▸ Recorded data
■ ■ ■ ■

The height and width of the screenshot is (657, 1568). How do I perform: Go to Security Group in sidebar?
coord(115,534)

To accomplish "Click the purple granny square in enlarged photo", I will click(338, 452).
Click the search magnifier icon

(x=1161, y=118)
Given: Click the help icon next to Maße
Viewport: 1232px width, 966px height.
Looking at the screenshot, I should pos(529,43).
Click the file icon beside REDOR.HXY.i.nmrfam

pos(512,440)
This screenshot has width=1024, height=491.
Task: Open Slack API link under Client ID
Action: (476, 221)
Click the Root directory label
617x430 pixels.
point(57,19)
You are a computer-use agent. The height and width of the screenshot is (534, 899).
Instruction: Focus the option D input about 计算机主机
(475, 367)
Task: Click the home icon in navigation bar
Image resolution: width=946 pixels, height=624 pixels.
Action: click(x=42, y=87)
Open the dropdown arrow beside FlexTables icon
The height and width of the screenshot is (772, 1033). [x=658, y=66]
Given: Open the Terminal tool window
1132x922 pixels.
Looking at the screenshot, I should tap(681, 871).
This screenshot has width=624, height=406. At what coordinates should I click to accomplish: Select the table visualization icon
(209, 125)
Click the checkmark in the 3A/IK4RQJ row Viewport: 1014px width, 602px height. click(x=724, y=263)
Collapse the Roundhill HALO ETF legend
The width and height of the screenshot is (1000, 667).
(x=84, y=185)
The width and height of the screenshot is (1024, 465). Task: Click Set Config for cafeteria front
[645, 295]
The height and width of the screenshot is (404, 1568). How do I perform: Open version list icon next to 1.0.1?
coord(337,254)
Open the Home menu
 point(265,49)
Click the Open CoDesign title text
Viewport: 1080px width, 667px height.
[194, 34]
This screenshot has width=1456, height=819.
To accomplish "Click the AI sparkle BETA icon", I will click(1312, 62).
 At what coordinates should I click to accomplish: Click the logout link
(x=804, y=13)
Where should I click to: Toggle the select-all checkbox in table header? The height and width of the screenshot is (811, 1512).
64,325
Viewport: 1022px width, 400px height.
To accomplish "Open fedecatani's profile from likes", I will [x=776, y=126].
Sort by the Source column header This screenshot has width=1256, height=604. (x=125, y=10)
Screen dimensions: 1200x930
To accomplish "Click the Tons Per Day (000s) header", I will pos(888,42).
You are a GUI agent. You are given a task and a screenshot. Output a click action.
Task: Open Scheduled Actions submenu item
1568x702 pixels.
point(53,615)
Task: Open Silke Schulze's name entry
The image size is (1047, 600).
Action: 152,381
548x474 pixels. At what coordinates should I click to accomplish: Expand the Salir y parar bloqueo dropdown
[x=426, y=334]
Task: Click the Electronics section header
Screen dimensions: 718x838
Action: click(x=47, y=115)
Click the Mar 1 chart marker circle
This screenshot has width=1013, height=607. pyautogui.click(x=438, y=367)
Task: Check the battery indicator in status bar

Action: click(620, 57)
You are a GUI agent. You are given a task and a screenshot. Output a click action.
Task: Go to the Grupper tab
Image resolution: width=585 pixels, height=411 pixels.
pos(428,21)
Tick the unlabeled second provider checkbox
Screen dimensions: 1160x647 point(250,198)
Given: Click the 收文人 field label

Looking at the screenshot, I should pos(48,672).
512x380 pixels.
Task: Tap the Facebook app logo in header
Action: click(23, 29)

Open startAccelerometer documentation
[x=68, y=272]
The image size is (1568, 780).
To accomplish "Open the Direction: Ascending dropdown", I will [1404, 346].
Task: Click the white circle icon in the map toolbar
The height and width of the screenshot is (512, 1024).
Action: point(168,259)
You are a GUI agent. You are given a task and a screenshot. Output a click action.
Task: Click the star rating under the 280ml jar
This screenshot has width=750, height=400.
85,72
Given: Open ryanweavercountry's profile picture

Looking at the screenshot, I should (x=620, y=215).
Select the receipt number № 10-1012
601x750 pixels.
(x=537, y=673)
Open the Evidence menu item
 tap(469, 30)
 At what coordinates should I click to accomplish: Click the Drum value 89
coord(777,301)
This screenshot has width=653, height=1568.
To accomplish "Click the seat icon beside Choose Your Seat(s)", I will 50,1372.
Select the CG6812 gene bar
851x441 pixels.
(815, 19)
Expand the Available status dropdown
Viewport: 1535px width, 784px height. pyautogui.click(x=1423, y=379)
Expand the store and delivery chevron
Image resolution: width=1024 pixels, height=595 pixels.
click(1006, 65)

■ ■ ■ ■

▸ Exercise description
A reply that repeats all the data exactly is required.

▸ Output of the task
The height and width of the screenshot is (657, 1568). How do I perform: Go to Security Group in sidebar?
coord(115,534)

To accomplish "Click the purple granny square in enlarged photo", I will click(338, 452).
Click the search magnifier icon

(x=1161, y=118)
Given: Click the help icon next to Maße
Viewport: 1232px width, 966px height.
Looking at the screenshot, I should pos(529,43).
Click the file icon beside REDOR.HXY.i.nmrfam

pos(512,440)
This screenshot has width=1024, height=491.
Task: Open Slack API link under Client ID
Action: (476, 221)
Click the Root directory label
617x430 pixels.
point(57,19)
You are a computer-use agent. The height and width of the screenshot is (534, 899).
Instruction: Focus the option D input about 计算机主机
(475, 367)
Task: Click the home icon in navigation bar
Image resolution: width=946 pixels, height=624 pixels.
Action: click(x=42, y=87)
Open the dropdown arrow beside FlexTables icon
The height and width of the screenshot is (772, 1033). [x=658, y=66]
Given: Open the Terminal tool window
1132x922 pixels.
Looking at the screenshot, I should tap(681, 871).
This screenshot has width=624, height=406. At what coordinates should I click to accomplish: Select the table visualization icon
(209, 125)
Click the checkmark in the 3A/IK4RQJ row Viewport: 1014px width, 602px height. click(x=724, y=263)
Collapse the Roundhill HALO ETF legend
The width and height of the screenshot is (1000, 667).
(x=84, y=185)
The width and height of the screenshot is (1024, 465). Task: Click Set Config for cafeteria front
[645, 295]
The height and width of the screenshot is (404, 1568). How do I perform: Open version list icon next to 1.0.1?
coord(337,254)
Open the Home menu
 point(265,49)
Click the Open CoDesign title text
Viewport: 1080px width, 667px height.
[194, 34]
This screenshot has width=1456, height=819.
To accomplish "Click the AI sparkle BETA icon", I will click(1312, 62).
 At what coordinates should I click to accomplish: Click the logout link
(x=804, y=13)
Where should I click to: Toggle the select-all checkbox in table header? The height and width of the screenshot is (811, 1512).
64,325
Viewport: 1022px width, 400px height.
To accomplish "Open fedecatani's profile from likes", I will [x=776, y=126].
Sort by the Source column header This screenshot has width=1256, height=604. (x=125, y=10)
Screen dimensions: 1200x930
To accomplish "Click the Tons Per Day (000s) header", I will pos(888,42).
You are a GUI agent. You are given a task and a screenshot. Output a click action.
Task: Open Scheduled Actions submenu item
1568x702 pixels.
point(53,615)
Task: Open Silke Schulze's name entry
The image size is (1047, 600).
Action: 152,381
548x474 pixels. At what coordinates should I click to accomplish: Expand the Salir y parar bloqueo dropdown
[x=426, y=334]
Task: Click the Electronics section header
Screen dimensions: 718x838
Action: click(x=47, y=115)
Click the Mar 1 chart marker circle
This screenshot has width=1013, height=607. pyautogui.click(x=438, y=367)
Task: Check the battery indicator in status bar

Action: click(620, 57)
You are a GUI agent. You are given a task and a screenshot. Output a click action.
Task: Go to the Grupper tab
Image resolution: width=585 pixels, height=411 pixels.
pos(428,21)
Tick the unlabeled second provider checkbox
Screen dimensions: 1160x647 point(250,198)
Given: Click the 收文人 field label

Looking at the screenshot, I should pos(48,672).
512x380 pixels.
Task: Tap the Facebook app logo in header
Action: click(23, 29)

Open startAccelerometer documentation
[x=68, y=272]
The image size is (1568, 780).
To accomplish "Open the Direction: Ascending dropdown", I will [1404, 346].
Task: Click the white circle icon in the map toolbar
The height and width of the screenshot is (512, 1024).
Action: point(168,259)
You are a GUI agent. You are given a task and a screenshot. Output a click action.
Task: Click the star rating under the 280ml jar
This screenshot has width=750, height=400.
85,72
Given: Open ryanweavercountry's profile picture

Looking at the screenshot, I should (x=620, y=215).
Select the receipt number № 10-1012
601x750 pixels.
(x=537, y=673)
Open the Evidence menu item
 tap(469, 30)
 At what coordinates should I click to accomplish: Click the Drum value 89
coord(777,301)
This screenshot has width=653, height=1568.
To accomplish "Click the seat icon beside Choose Your Seat(s)", I will 50,1372.
Select the CG6812 gene bar
851x441 pixels.
(815, 19)
Expand the Available status dropdown
Viewport: 1535px width, 784px height. pyautogui.click(x=1423, y=379)
Expand the store and delivery chevron
Image resolution: width=1024 pixels, height=595 pixels.
click(1006, 65)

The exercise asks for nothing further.